“Our main problem in the Christian life is not that we don’t try hard enough to be good, but that we haven’t thought out the deep implications of the gospel and applied its powerful reality to all parts of our life. Real spiritual growth happens as we continually rediscover the gospel.
The same dynamic explains the primary purpose of corporate worship: to rediscover the mighty acts of God in Christ’s coming to do for us what we could never do for ourselves.

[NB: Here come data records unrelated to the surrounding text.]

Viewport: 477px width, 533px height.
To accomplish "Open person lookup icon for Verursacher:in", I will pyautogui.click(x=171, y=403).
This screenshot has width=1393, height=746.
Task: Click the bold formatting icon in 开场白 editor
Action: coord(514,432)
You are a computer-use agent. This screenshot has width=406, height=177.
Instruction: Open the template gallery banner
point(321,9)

We gather in worship to celebrate God’s grip on us, not our grip on God.
A gospel-fueled worship service is a service where God’s rescue in Christ is unveiled and unpacked through song, sermon, and sacrament in such a way that it results in the exposure of both the idols of our culture and the idols of our hearts.
The faithful exposition of our true Savior in every element of worship will painfully, but liberatingly, reveal the subtle ways in which we as individuals and as a culture depend on lesser things than Jesus to provide the security, acceptance, protection, affection, meaning, and satisfaction that only Christ can supply.

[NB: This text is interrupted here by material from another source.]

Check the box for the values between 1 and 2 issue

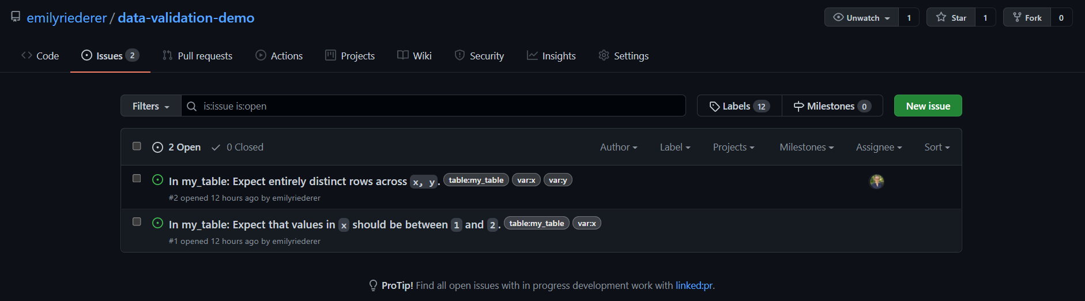[x=137, y=221]
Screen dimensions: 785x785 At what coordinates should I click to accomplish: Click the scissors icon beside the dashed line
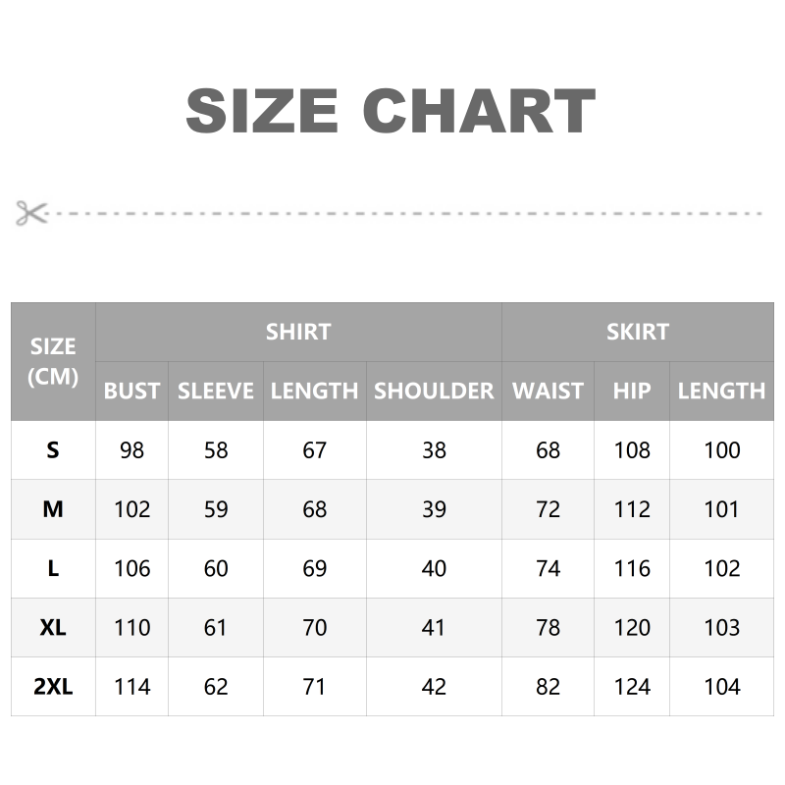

The praising, praying, and preaching in such a service should constantly show just how relevant and necessary Jesus is. They must serve the gospel to sinners by telling and retelling the story that while we are all great sinners, Christ is a great Savior.
When we gather together for worship, we ought to come reaching up, starved for God, ready to feast together on the good news that, in the person of Jesus Christ, God has descended to us because we could never ascend to Him.
Feasting on God’s gospel together through prayer and preaching, sacrament and singing, provides us with the faith, hope, and love we need to be good-news people in a bad-news world.”
–Tullian Tchividjian, “Worship: It’s a Big Deal,” in Don’t Call It a Comeback: The Old Faith For a New Day, Ed. Kevin DeYoung (Wheaton: Crossway, 2011), 222-223.